En la Laguna Chica de San Pedro, agua y tierra india, vivía el toqui Galvarino con su hija Llacolén, joven princesa mapuche de belleza indiana. Era de largos cabellos castaños que se los batía el viento cuando corría en medio de la selva o el agua se los distendía al nadar en la laguna.
Era hija predilecta del gran toqui y la estirpe estaba latente en su gracia. Era arrogante su andar y su espíritu pronto a estallar.
El gran toqui un día pensó que la hija debía casarse y entró en conversaciones con el cacique Lonco, que tenía soltero a su hijo Millantú, mozo como de bronce y ancho pecho, que se había distinguido por su valor en varias batallas.
Ascendencia y linaje comprometieron a Llacolén y Millantú. El orgullo y valentía de Llacolén se sintieron heridos por la elección de su padre, ella mandaba su odio y su amor. Le habría gustado ser elegida y no convenida. Pero ella acató la voluntad de su padre.
Mientras, el invasor era resistido en lo espeso de las selvas, y el choque se hacía violento entre espadas y mazas. La tierra se teñía de sangre de español e indio. La conquista se hacía recia y el mapuche indomable.
Llacolén veía partir a la guerra a los mocetones por lo espeso de la selva. Y en medio del bosque, como siempre, iba a nadar largas horas en la laguna. Allí esperaba y soñaba.
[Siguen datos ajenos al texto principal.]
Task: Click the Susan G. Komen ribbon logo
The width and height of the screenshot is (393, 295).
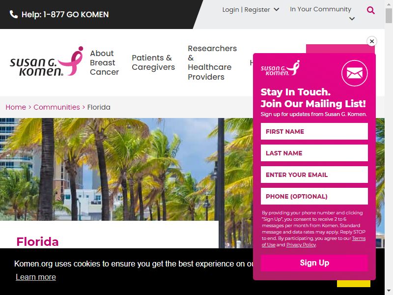Action: (x=47, y=61)
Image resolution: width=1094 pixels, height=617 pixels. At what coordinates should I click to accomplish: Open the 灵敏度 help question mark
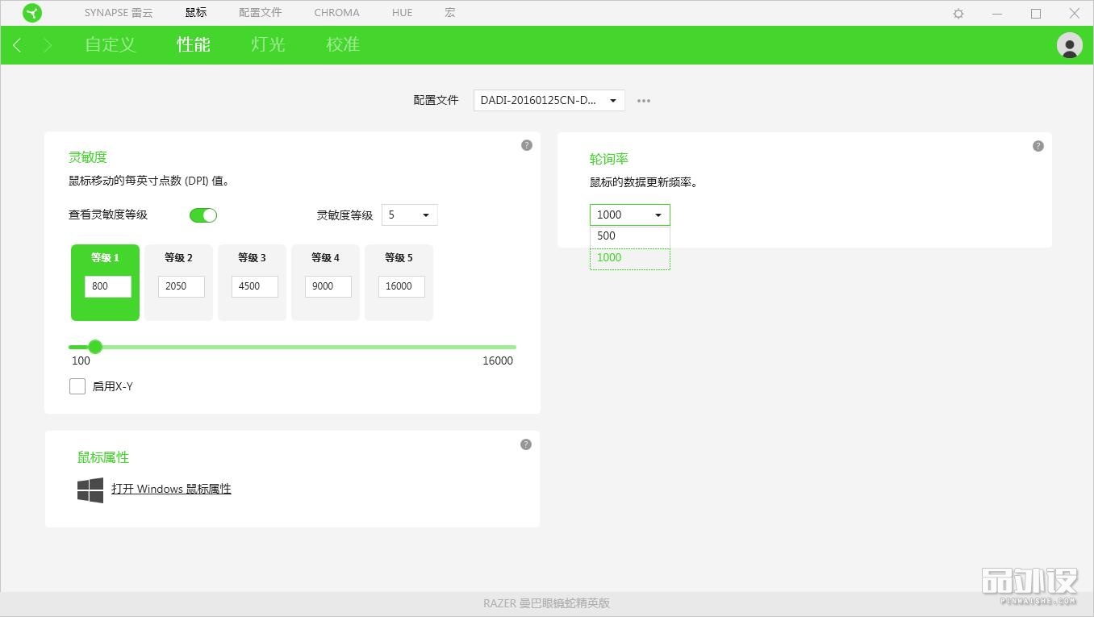[526, 145]
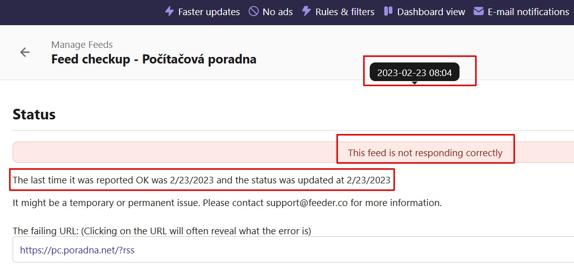Click the failing URL description label
The width and height of the screenshot is (574, 271).
pyautogui.click(x=161, y=231)
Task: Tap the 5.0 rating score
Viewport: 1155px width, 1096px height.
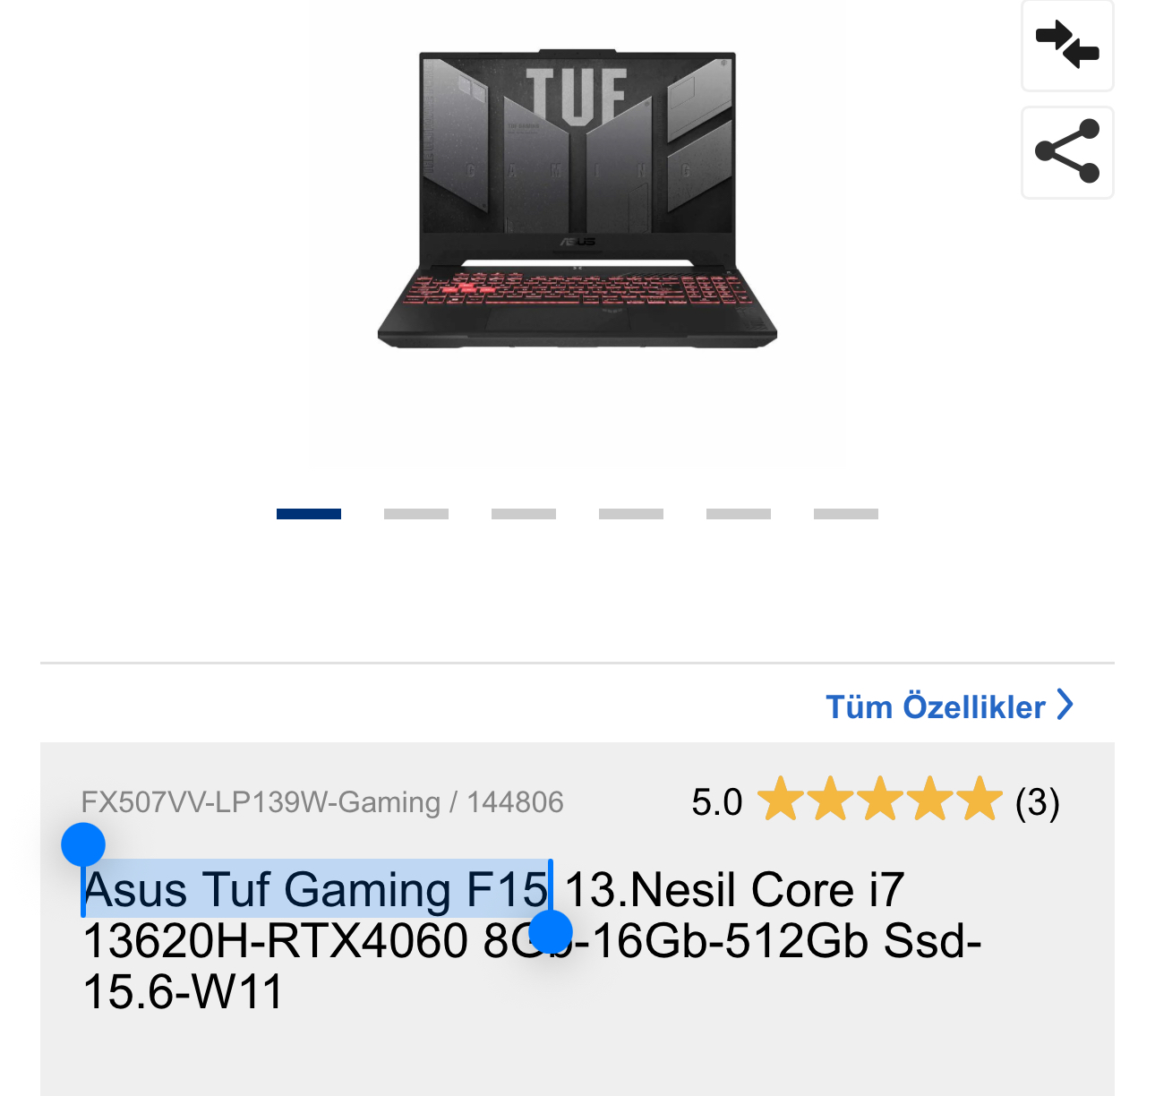Action: click(x=717, y=802)
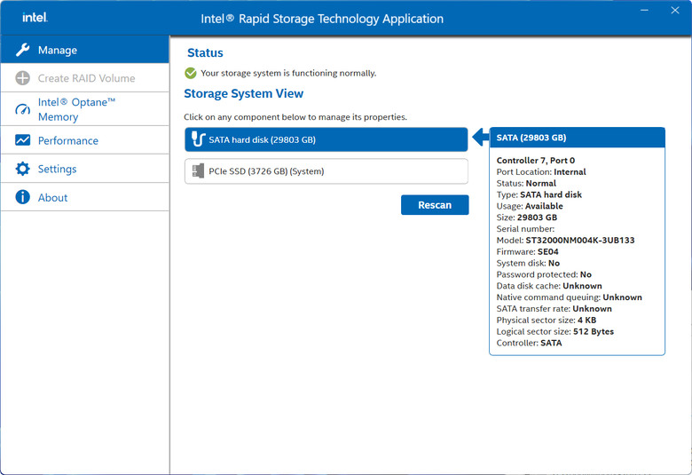Click the Settings gear icon

point(22,169)
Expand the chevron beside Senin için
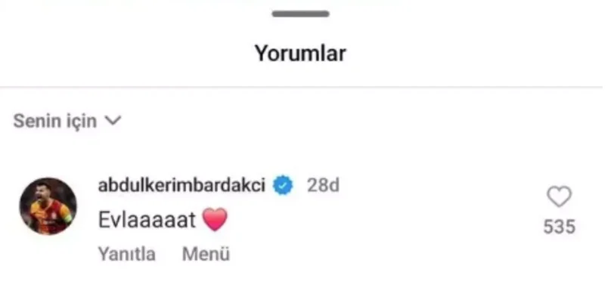Image resolution: width=614 pixels, height=306 pixels. tap(113, 121)
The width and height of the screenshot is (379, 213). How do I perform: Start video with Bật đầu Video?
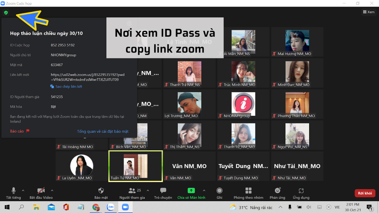(41, 192)
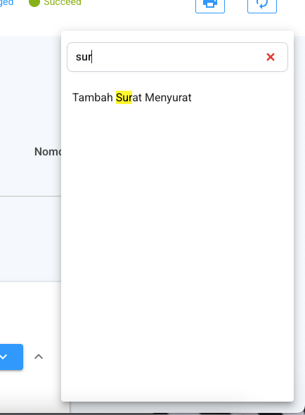Open the blue chevron-down dropdown button

[11, 357]
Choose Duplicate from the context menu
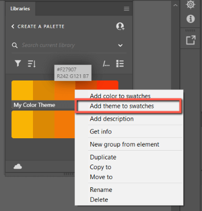The height and width of the screenshot is (211, 202). coord(103,157)
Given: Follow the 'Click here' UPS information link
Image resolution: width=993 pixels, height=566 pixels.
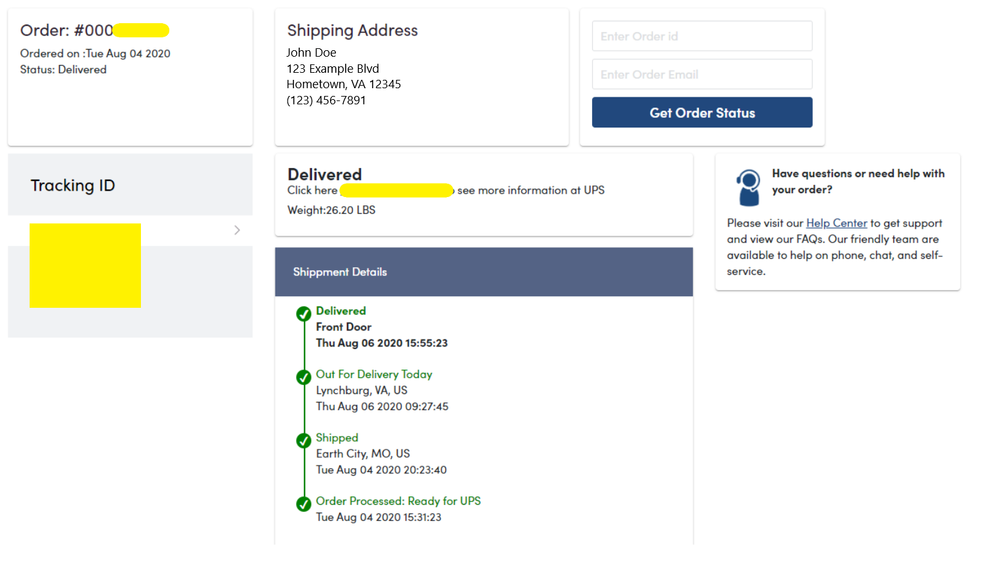Looking at the screenshot, I should tap(313, 191).
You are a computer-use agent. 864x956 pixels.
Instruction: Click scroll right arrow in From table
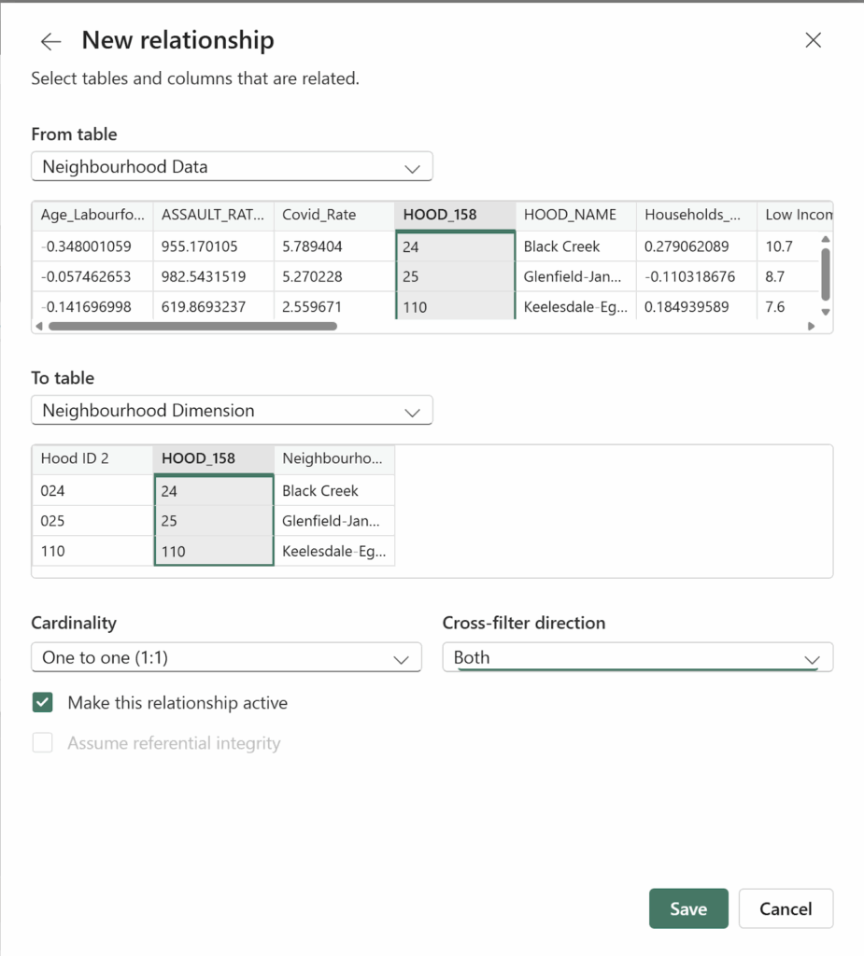point(811,327)
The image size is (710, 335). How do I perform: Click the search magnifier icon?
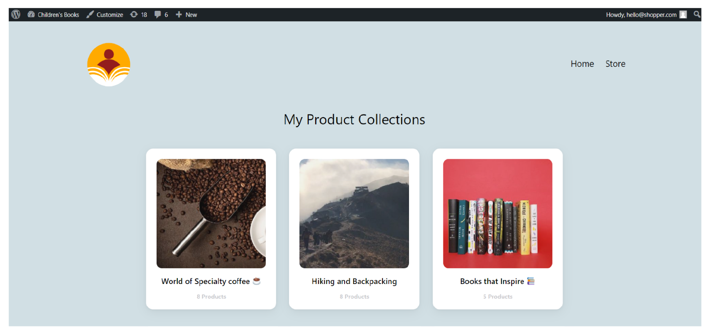click(697, 14)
Un día fue vista por un apuesto y gallardo capitán español, que a las órdenes de don García Hurtado de Mendoza se encontraba en las nuevas tierras. Vinieron las entrevistas y nació el romance. El amor los empezó a abrasar. Fue un amor que en ambos creció. En Llacolén había surgido el amor anhelado, distinto de aquel impuesto por la voluntad de su padre y la tradición.
Un día en alas del viento llegó la noticia de que Galvarino, en singular combate había caído prisionero y que el gobernador García Hurtado de Mendoza había ordenado cortarle las manos para atemorizar a los indómitos hijos de Arauco. Dicen que Galvarino soportó serenamente el atroz suplicio y aún más, alargó la cabeza al verdugo para que también le fuese cortada.
Una vez terminado el castigo y puesto en libertad, amenazó a sus victimarios y corrió a juntarse con sus compañeros para excitarlos a la venganza. Éstos, lejos de escarmentar, al poco tiempo les presentaban batalla a los españoles, bajo el mando de Caupolicán y entre los combatientes se encontraba Galvarino, quien durante la lucha se batió valientemente a pesar de faltarle ambas manos, siendo después ahorcado junto con otros aguerridos en los árboles más altos de un bosque vecino al campo de batalla.
La hermosa Llacolén no supo entonces si amar u odiar a todos los invasores. La desazón y la duda la invadían. Con su alma atormentada y en la mayor desesperanza, fue a buscar la tranquilidad que le faltaba, en medio de la selva, junto a la laguna.
La noche descendía con su oscuridad lentamente, como envolviéndola, como escondiéndola, hurtándola de su tragedia.
La noche y la luna fueron rotas en su silencio de paz, de armonía espiritual. Al galope de su caballo llegó el capitán español, que con palabras de amor y consuelo quería ahuyentar todo pensamiento perturbador de la mente de la joven.
Mientras, Millantú, desesperado, buscaba a su prometida. Guiado por el instinto y la selva, penetró en la espesura del bosque y dio con ella.
Los celos y la traición de Llacolén hicieron presa en Millantú, y obligó al capitán a entrar en violenta lucha. La espada y la maza se cruzaron innumerables veces hasta que, heridos de muerte, rodaron sobre la hierba los dos cuerpos sin vida.
La luna se abre paso a través de la maraña espesa y platea con sus rayos las aguas de la laguna.
Trastornada, Llacolén busca refugio eterno en las profundas y serenas aguas de la laguna.